» **YOUR TASK**
Each line in the listing below needs to be transcribed exactly.

» **DATA FOR THIS TASK**

-=-=-=-=-

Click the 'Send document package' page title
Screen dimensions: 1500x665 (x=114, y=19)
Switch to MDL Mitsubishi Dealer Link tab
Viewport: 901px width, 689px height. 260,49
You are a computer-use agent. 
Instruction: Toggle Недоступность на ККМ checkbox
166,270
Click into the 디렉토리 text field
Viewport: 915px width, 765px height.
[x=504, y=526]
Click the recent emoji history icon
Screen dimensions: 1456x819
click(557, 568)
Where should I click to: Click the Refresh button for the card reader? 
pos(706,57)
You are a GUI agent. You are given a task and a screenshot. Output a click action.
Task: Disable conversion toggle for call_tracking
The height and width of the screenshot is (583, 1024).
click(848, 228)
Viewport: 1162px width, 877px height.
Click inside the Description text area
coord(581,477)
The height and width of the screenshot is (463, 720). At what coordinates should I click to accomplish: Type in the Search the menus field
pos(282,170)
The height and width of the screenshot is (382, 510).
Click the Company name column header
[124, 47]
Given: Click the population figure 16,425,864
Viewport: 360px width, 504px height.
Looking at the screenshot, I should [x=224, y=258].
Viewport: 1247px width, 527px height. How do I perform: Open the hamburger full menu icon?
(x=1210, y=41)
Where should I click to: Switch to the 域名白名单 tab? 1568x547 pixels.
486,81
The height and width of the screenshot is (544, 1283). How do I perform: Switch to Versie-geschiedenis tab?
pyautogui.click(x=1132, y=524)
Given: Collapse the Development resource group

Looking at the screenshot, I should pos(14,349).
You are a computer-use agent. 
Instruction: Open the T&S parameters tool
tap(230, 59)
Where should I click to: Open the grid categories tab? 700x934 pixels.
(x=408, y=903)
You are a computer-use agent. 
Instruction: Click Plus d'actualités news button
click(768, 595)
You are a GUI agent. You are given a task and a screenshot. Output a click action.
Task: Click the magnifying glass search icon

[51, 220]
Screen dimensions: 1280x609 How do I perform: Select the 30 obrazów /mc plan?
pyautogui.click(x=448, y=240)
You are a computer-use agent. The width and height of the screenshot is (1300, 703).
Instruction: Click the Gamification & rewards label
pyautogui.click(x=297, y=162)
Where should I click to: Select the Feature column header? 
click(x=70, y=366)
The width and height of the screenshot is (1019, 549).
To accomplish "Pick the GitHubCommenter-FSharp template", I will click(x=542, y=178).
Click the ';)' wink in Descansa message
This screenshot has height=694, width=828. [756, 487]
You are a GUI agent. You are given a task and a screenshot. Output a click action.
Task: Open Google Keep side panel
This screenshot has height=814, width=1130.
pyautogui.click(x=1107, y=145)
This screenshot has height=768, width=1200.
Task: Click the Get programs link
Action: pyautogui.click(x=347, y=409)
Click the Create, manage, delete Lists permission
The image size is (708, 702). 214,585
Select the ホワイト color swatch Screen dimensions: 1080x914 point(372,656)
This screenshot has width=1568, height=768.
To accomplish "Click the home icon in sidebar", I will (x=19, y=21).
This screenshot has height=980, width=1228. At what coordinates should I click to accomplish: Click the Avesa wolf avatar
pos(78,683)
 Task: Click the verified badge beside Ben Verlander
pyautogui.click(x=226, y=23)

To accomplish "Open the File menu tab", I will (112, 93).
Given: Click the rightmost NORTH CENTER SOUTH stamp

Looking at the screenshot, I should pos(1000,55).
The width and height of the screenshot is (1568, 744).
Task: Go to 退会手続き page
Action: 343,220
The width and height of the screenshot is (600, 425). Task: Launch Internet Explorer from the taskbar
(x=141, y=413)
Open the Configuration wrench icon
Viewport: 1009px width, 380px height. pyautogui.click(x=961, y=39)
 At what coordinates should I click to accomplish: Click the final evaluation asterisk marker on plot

-=-=-=-=-

» **RESPONSE**
Click the 'Send document package' page title
Screen dimensions: 1500x665 (x=114, y=19)
Switch to MDL Mitsubishi Dealer Link tab
Viewport: 901px width, 689px height. 260,49
You are a computer-use agent. 
Instruction: Toggle Недоступность на ККМ checkbox
166,270
Click into the 디렉토리 text field
Viewport: 915px width, 765px height.
[x=504, y=526]
Click the recent emoji history icon
Screen dimensions: 1456x819
click(557, 568)
Where should I click to: Click the Refresh button for the card reader? 
pos(706,57)
You are a GUI agent. You are given a task and a screenshot. Output a click action.
Task: Disable conversion toggle for call_tracking
The height and width of the screenshot is (583, 1024).
click(848, 228)
Viewport: 1162px width, 877px height.
Click inside the Description text area
coord(581,477)
The height and width of the screenshot is (463, 720). At what coordinates should I click to accomplish: Type in the Search the menus field
pos(282,170)
The height and width of the screenshot is (382, 510).
Click the Company name column header
[124, 47]
Given: Click the population figure 16,425,864
Viewport: 360px width, 504px height.
Looking at the screenshot, I should [x=224, y=258].
Viewport: 1247px width, 527px height. How do I perform: Open the hamburger full menu icon?
(x=1210, y=41)
Where should I click to: Switch to the 域名白名单 tab? 1568x547 pixels.
486,81
The height and width of the screenshot is (544, 1283). How do I perform: Switch to Versie-geschiedenis tab?
pyautogui.click(x=1132, y=524)
Given: Collapse the Development resource group

Looking at the screenshot, I should pos(14,349).
You are a computer-use agent. 
Instruction: Open the T&S parameters tool
tap(230, 59)
Where should I click to: Open the grid categories tab? 700x934 pixels.
(x=408, y=903)
You are a computer-use agent. 
Instruction: Click Plus d'actualités news button
click(768, 595)
You are a GUI agent. You are given a task and a screenshot. Output a click action.
Task: Click the magnifying glass search icon

[51, 220]
Screen dimensions: 1280x609 How do I perform: Select the 30 obrazów /mc plan?
pyautogui.click(x=448, y=240)
You are a computer-use agent. The width and height of the screenshot is (1300, 703).
Instruction: Click the Gamification & rewards label
pyautogui.click(x=297, y=162)
Where should I click to: Select the Feature column header? 
click(x=70, y=366)
The width and height of the screenshot is (1019, 549).
To accomplish "Pick the GitHubCommenter-FSharp template", I will click(x=542, y=178).
Click the ';)' wink in Descansa message
This screenshot has height=694, width=828. [756, 487]
You are a GUI agent. You are given a task and a screenshot. Output a click action.
Task: Open Google Keep side panel
This screenshot has height=814, width=1130.
pyautogui.click(x=1107, y=145)
This screenshot has height=768, width=1200.
Task: Click the Get programs link
Action: pyautogui.click(x=347, y=409)
Click the Create, manage, delete Lists permission
The image size is (708, 702). 214,585
Select the ホワイト color swatch Screen dimensions: 1080x914 point(372,656)
This screenshot has width=1568, height=768.
To accomplish "Click the home icon in sidebar", I will (x=19, y=21).
This screenshot has height=980, width=1228. At what coordinates should I click to accomplish: Click the Avesa wolf avatar
pos(78,683)
 Task: Click the verified badge beside Ben Verlander
pyautogui.click(x=226, y=23)

To accomplish "Open the File menu tab", I will (112, 93).
Given: Click the rightmost NORTH CENTER SOUTH stamp

Looking at the screenshot, I should pos(1000,55).
The width and height of the screenshot is (1568, 744).
Task: Go to 退会手続き page
Action: 343,220
The width and height of the screenshot is (600, 425). Task: Launch Internet Explorer from the taskbar
(x=141, y=413)
Open the Configuration wrench icon
Viewport: 1009px width, 380px height. pyautogui.click(x=961, y=39)
 At what coordinates should I click to accomplish: Click the final evaluation asterisk marker on plot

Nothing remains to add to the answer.